(Saved entries)

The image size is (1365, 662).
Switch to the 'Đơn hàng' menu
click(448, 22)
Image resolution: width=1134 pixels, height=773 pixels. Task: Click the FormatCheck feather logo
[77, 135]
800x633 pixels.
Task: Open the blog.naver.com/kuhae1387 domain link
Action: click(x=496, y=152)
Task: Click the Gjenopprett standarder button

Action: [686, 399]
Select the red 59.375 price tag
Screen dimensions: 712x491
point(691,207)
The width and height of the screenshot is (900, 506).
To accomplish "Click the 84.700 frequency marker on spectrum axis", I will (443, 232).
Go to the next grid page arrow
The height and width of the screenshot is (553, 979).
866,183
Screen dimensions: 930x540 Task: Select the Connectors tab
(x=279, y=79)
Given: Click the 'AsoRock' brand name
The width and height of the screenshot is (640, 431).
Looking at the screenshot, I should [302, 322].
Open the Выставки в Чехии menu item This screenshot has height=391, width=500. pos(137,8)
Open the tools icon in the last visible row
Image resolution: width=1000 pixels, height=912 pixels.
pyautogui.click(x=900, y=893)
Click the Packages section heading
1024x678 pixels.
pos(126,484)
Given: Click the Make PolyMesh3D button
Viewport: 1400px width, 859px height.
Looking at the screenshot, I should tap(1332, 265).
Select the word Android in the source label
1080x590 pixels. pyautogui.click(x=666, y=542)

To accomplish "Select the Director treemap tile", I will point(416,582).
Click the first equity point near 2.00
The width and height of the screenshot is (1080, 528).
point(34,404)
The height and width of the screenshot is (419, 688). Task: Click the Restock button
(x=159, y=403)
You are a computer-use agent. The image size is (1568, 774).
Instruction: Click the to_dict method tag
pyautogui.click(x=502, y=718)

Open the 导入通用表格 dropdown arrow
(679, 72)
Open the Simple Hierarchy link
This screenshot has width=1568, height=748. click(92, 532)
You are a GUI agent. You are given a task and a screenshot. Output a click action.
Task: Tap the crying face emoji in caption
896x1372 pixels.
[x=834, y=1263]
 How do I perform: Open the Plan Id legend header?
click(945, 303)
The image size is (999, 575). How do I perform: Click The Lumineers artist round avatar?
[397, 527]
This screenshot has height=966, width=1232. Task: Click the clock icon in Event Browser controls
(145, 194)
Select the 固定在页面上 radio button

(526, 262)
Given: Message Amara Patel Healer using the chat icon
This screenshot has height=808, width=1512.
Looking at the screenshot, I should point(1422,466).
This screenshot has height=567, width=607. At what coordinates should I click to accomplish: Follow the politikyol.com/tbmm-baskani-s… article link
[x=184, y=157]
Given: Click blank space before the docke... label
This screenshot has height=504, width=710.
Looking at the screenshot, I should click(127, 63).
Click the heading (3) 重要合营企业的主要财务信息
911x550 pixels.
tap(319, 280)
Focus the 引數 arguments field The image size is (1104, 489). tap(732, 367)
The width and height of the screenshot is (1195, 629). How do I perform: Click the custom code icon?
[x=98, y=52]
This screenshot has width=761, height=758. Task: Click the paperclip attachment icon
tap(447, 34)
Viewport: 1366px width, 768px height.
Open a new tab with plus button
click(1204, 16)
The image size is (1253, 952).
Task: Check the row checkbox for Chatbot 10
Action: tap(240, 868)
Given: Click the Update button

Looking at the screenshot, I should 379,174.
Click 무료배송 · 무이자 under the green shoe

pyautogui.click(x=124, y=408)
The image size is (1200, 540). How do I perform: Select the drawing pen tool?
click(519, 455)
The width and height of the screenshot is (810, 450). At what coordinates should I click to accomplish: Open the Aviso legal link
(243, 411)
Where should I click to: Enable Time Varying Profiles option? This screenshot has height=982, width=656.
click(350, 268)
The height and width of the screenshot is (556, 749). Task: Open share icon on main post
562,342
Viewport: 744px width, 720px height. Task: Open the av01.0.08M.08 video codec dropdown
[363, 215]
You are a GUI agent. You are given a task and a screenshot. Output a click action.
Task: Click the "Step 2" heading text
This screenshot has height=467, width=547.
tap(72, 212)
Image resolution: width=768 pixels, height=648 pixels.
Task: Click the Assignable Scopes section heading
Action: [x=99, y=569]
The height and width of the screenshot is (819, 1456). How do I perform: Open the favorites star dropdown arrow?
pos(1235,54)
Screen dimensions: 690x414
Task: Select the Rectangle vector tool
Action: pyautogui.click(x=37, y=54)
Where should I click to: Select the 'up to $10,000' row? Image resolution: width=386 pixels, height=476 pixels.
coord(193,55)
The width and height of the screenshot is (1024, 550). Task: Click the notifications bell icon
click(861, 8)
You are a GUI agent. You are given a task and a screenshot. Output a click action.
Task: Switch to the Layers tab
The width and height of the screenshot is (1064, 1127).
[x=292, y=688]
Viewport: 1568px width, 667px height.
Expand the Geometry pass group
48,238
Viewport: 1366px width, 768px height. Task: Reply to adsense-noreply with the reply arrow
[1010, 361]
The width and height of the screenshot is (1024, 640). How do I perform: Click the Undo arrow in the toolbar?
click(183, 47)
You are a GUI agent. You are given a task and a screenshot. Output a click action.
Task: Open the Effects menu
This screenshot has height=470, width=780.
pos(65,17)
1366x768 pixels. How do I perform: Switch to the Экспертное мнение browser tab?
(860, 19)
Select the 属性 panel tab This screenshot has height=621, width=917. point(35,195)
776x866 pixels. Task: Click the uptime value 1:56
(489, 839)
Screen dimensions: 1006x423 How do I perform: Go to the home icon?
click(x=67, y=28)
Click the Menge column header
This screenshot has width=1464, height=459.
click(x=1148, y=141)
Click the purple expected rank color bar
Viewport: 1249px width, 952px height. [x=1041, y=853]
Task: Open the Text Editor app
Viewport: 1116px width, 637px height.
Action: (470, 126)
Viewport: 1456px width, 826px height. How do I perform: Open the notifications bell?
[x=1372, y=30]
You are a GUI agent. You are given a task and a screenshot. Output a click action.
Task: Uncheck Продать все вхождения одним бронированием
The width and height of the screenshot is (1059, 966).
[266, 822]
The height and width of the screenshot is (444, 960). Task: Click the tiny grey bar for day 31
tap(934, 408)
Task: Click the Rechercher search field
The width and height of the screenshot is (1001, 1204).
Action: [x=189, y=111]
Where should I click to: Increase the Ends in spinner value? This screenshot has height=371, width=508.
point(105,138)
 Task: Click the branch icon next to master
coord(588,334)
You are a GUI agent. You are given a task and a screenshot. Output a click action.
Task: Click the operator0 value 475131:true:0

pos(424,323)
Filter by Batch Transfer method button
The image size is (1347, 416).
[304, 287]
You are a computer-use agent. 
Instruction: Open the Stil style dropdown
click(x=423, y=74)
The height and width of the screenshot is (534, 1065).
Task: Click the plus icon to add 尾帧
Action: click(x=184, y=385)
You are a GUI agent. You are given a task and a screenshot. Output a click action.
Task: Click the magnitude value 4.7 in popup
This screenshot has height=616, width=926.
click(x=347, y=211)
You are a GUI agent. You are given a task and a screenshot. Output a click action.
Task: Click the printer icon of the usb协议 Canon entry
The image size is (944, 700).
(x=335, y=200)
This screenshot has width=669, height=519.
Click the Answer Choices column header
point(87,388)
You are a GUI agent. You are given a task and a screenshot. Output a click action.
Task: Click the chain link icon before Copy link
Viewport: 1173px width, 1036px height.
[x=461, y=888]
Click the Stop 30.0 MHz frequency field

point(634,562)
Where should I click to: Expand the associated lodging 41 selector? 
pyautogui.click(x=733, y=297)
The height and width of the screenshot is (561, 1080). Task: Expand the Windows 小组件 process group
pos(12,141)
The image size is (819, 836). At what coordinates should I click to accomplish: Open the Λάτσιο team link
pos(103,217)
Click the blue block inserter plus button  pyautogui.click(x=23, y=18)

_EXERCISE REQUIREMENTS_.
Which lines of the records contain the word "computer"? Copy each of them.

_WORKED SOLUTION_.
You are a computer-use agent. The image size is (1568, 774).
You are a computer-use agent. 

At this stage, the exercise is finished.